>> start DOCUMENT
It is often said, that entropy is the average number of yes-no
questions you have to ask to obtain the information "which event"
occurred.
In Honerkamp "Statistical Physics An Advanced Approach with
Applications" (2.4.1) I found an explanation of the above dictum, but
I don't understand it. I first cite Honerkamp, tell you what I don't
understand and pose some further questions below.
Perhaps someone can help me!
Honerkamp writes:
"Let {A_1,...,A_N} be a complete, disjoint set of events, i.e A_1
u ....u A_N = \Omega.
Furthermore, let P be a probability defined for those events. We then
define the entropy as S = -k \sum_{i=1}^{N} P(A_i) ln(P(A_i)). Here k
represents a factor which we set 1 for the moment. In the framework of
statistical mechanics k will be Boltzmann's constant k_B."
...
"If an event has occurred, then, as we will show in a moment, -log_2
P(A_j) is a good measure of the number of questions to be asked in
order to find out that it is just A_j which is realized."
...
and now the section I don't understand:
"To show that -log_2 P(A_j) is just equal to the number of required
yes-or-no questions, we first divide \Omega into two disjoint domains
\Omega_1 and \Omega_2 such that \sum_{A_i \in \Omega_1} P(A_i) =
\sum_{A_i \in \Omega_2} P(A_i) = 1/2."
I think this is in general not possible. Consider just the trivial
case P(A_1) = 1 and P(A_i) = 0 for i != 1.
Honerkamp proceeds:
"The first question is now: Is A_j in \Omega_1? Having the answer to
this question we next consider the set containing A_j and multiply the
probabilities for this set by a factor of 2. The sum of probabilities
for this set is now again equal to 1, and we are in the same position
as before with the set \Omega: We divide it again and ask the
corresponding yes-or-no question.This procedure ends after k steps,
where k is the smallest integer such that 2^kP(A_j) becomes equal to
or larger than 1. Consequently, -log_2P(A_j) is a good measure of the
number of yes-or-no questions needed."
>> end DOCUMENT
>> start DATA ROWS
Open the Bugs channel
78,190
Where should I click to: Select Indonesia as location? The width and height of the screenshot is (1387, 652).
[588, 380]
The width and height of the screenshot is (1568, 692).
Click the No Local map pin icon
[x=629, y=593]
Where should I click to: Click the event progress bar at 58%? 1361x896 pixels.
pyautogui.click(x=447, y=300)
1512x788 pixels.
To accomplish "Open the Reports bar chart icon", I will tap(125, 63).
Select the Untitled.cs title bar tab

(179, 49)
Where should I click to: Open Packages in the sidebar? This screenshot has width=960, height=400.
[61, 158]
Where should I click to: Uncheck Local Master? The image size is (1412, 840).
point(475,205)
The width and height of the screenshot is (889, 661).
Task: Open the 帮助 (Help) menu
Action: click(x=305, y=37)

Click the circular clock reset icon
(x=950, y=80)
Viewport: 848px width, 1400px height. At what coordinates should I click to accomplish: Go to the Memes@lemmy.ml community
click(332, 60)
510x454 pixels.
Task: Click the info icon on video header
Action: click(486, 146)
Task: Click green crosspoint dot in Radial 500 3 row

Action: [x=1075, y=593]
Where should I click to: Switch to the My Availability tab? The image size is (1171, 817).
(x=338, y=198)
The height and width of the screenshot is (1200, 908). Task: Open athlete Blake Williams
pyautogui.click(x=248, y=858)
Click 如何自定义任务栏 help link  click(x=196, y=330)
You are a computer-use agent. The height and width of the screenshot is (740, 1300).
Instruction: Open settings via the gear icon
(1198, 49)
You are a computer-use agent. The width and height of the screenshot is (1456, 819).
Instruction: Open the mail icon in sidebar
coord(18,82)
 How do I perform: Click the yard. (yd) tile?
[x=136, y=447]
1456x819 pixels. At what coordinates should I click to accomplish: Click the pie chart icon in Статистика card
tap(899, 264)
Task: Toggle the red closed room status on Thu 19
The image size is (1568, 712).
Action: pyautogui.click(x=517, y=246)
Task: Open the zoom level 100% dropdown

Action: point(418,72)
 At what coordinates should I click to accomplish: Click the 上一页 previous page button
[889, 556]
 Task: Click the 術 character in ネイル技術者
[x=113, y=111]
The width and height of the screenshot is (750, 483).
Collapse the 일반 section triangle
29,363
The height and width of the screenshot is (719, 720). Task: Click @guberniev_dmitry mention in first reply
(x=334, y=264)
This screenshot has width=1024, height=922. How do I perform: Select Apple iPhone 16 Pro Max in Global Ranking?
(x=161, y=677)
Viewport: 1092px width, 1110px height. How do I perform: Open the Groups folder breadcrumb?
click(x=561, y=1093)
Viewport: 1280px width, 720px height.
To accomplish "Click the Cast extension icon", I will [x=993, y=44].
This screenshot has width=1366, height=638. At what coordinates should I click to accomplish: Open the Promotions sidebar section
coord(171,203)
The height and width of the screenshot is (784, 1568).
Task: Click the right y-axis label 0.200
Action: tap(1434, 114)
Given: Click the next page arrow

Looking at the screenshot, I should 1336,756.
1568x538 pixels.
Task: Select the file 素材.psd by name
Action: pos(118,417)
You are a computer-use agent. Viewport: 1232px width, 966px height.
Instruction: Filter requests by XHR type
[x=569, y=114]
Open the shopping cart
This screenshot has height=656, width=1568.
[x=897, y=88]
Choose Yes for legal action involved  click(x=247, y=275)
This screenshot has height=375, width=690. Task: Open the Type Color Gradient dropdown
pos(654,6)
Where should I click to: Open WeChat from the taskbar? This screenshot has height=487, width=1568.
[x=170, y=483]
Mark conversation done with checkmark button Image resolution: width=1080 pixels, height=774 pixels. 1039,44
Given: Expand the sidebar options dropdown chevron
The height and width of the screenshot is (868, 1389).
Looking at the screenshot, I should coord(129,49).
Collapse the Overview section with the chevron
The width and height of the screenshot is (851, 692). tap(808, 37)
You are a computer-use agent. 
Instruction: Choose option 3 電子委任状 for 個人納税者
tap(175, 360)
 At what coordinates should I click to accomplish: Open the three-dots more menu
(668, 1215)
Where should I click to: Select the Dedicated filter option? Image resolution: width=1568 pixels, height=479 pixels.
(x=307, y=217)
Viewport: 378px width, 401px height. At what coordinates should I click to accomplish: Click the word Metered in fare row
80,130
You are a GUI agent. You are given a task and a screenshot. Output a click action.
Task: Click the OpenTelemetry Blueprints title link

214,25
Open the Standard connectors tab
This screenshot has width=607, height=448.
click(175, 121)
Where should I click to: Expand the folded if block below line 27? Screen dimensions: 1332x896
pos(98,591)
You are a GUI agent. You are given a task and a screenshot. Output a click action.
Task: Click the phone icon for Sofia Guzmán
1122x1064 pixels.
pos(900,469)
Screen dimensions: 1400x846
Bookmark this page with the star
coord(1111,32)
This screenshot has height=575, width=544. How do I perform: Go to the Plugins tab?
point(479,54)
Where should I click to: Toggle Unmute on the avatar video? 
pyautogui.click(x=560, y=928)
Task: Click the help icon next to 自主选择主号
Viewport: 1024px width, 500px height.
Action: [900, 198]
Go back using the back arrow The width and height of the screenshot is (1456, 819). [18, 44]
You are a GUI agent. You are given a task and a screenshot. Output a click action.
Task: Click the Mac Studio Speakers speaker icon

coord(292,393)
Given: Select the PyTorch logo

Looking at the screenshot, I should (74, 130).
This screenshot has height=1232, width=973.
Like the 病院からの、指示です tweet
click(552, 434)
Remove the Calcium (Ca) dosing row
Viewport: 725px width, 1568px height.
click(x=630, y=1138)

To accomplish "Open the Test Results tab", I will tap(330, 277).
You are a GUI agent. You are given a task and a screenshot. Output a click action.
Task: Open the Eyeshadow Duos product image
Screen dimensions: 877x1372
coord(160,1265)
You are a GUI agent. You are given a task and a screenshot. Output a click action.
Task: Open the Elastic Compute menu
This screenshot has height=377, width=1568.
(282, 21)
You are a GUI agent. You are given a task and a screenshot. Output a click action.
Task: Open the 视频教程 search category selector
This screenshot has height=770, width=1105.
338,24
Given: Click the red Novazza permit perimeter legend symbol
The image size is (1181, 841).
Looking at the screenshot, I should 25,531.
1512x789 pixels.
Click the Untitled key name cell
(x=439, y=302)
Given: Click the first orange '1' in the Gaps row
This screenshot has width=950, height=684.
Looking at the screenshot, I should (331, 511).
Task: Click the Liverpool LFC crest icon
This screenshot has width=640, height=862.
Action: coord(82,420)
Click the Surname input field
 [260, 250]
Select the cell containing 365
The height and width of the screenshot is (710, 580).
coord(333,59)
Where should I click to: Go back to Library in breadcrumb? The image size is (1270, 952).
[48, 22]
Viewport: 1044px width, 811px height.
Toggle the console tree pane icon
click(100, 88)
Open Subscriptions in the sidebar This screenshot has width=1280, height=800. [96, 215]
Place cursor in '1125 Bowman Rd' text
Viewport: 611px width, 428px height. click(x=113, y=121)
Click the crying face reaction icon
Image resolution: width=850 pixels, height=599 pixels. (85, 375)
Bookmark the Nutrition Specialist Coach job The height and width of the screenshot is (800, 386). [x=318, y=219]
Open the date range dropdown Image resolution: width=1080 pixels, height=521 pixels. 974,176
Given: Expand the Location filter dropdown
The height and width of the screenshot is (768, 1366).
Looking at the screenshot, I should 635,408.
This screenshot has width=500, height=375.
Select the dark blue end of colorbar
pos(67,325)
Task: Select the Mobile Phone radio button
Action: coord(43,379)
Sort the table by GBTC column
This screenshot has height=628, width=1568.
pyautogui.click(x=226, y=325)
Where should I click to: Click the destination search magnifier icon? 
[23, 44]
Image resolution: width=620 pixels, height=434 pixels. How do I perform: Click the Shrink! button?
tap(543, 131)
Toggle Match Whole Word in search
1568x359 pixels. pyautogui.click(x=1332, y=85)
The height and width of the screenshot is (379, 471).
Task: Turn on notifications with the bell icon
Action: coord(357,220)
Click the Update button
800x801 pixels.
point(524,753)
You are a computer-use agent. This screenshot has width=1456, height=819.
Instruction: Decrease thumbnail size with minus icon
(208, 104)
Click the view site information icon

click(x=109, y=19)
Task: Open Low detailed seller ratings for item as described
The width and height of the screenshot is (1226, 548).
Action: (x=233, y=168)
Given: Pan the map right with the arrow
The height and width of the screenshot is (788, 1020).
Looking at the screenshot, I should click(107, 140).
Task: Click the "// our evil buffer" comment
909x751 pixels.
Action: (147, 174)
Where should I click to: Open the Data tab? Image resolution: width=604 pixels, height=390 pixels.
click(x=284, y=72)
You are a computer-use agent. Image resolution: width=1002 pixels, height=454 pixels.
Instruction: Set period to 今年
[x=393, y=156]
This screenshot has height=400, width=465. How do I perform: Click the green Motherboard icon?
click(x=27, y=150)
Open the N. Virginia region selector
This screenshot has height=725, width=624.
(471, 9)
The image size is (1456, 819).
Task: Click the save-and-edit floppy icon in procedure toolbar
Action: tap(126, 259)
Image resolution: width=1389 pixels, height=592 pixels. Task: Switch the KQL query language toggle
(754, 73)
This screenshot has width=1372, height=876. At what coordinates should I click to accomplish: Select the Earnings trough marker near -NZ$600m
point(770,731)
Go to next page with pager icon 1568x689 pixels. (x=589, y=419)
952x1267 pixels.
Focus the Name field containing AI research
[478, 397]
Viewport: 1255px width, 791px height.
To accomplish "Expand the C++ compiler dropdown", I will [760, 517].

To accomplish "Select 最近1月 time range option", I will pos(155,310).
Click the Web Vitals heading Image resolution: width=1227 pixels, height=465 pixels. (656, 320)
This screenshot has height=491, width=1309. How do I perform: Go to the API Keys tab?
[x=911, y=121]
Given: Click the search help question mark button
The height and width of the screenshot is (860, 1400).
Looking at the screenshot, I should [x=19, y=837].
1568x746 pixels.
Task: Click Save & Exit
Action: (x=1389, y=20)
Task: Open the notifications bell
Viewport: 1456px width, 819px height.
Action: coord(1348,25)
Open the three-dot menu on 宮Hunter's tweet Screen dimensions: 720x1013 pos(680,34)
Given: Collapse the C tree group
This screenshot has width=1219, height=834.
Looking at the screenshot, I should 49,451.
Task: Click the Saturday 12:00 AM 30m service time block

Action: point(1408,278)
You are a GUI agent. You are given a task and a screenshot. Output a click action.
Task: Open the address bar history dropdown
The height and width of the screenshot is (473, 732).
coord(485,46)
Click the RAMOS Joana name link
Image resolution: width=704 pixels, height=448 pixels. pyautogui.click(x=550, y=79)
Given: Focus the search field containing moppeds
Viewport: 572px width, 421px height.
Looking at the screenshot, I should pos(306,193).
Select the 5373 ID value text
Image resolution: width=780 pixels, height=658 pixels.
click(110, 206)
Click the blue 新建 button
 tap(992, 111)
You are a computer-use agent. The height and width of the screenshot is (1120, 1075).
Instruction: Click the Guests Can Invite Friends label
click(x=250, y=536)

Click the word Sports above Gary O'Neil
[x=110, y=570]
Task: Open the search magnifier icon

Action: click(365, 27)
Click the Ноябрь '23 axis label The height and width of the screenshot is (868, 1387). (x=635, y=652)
>> end DATA ROWS
#### [EXERCISE INSTRUCTIONS]
1 > In the entropy post, what does the factor k become in the framework of statistical mechanics?
2 > Copy the stored records word for word, from their first line through the line holding "(x=338, y=198)", inclusive.

#### [RESULTS FOR EACH TASK]
1 > Boltzmann's constant k_B.

2 >
Open the Bugs channel
78,190
Where should I click to: Select Indonesia as location? The width and height of the screenshot is (1387, 652).
[588, 380]
The width and height of the screenshot is (1568, 692).
Click the No Local map pin icon
[x=629, y=593]
Where should I click to: Click the event progress bar at 58%? 1361x896 pixels.
pyautogui.click(x=447, y=300)
1512x788 pixels.
To accomplish "Open the Reports bar chart icon", I will tap(125, 63).
Select the Untitled.cs title bar tab

(179, 49)
Where should I click to: Open Packages in the sidebar? This screenshot has width=960, height=400.
[61, 158]
Where should I click to: Uncheck Local Master? The image size is (1412, 840).
point(475,205)
The width and height of the screenshot is (889, 661).
Task: Open the 帮助 (Help) menu
Action: click(x=305, y=37)

Click the circular clock reset icon
(x=950, y=80)
Viewport: 848px width, 1400px height. At what coordinates should I click to accomplish: Go to the Memes@lemmy.ml community
click(332, 60)
510x454 pixels.
Task: Click the info icon on video header
Action: click(486, 146)
Task: Click green crosspoint dot in Radial 500 3 row

Action: [x=1075, y=593]
Where should I click to: Switch to the My Availability tab? The image size is (1171, 817).
(x=338, y=198)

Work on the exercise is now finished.